# TEXT SECTION:
....
Figure 5. Regulation of NADK2 functions by post-translational modifications.

(A) Schematic of NADK2 as in Figure 3D, but showing phosphorylated residues identified in this study (black) or those curated from PhosphoSitePlus (gray). See Table 1.

(B) As in (A), but showing the acetylated residues found on NADK2 from HEK293E cells transiently expressing NADK2-FLAG (this study). See Table 1.

(C) Immunoblots of NADK2 variants from ΔNADK2 HEK293E cells stably expressing the indicated NADK2 phospho-mutants (S or T to A) or acetylation-mutants (K to Q).

(D) Fractional abundance of proline (M+5) as in Figure 3G, but from ΔNADK2 HEK293E cells stably expressing either empty vector, WT NADK2, or the indicated NADK2 variants (S or T to A) labeled for 3 h with ¹³C₅-glutamine.
....
# DATA SHOWN:
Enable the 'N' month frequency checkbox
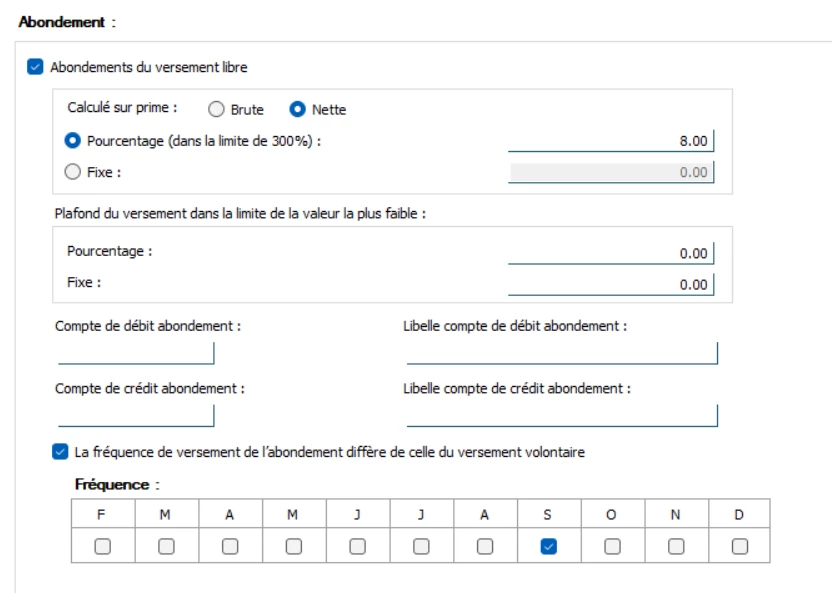Screen dimensions: 832x593 click(x=676, y=546)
....
# YOUR TASKS:
**a.** Decide whether each statement agrees with the NADK2 figure legend. Answer yes or no for each and quote the deciding words. (i) The acetylated residues in panel (B) were curated from PhosphoSitePlus. (ii) The acetylation-mutants replace K with Q. (iii) The cells in panel (D) were labeled for 3 h with ¹³C₅-glutamine.
**b.** According to the NADK2 figure legend, what color marks the phosphorylated residues identified in this study in panel (A)?
**c.** Please continue the NADK2 figure legend from the point where it stops.

# ANSWERS TO THE PROBLEMS:
**a.**
(i) No: "showing the acetylated residues found on NADK2 from HEK293E cells transiently expressing NADK2-FLAG (this study)"
(ii) Yes: "acetylation-mutants (K to Q)"
(iii) Yes: "labeled for 3 h with ¹³C₅-glutamine"

**b.** Black.

**c.**
(E) Relative cell proliferation of ΔNADK2 HEK293E cells stably expressing either empty vector (EV), WT NADK2, or NADK2 S188A. Cells were grown for 72 h in 10% dialyzed serum in the presence or absence of 0.2 mM proline.

(F) Fractional abundance of proline (M+5) as in Figure 3G, but from ΔNADK2 HEK293E cells stably expressing either empty vector (EV), WT NADK2, or the indicated NADK2 acetylation-deficient mutants (K to Q) labeled for 3 h with ¹³C₅-glutamine.

(G) Relative cell proliferation of ΔNADK2 HEK293E cells stably expressing either empty vector (EV), WT NADK2, or the indicated NADK2 acetylation-deficient mutants (K to Q). Cells were grown for 72 h in 10% dialyzed serum in the absence of 0.2 mM proline.

(H) Representative images and quantification of spheroid size from ΔNADK2 HEK293E cells stably expressing either empty vector, NADK2 WT, NADK2 K76Q, or K304Q mutants cultured without proline. Quantification of the spheroid size from 6 independent images for each condition is shown.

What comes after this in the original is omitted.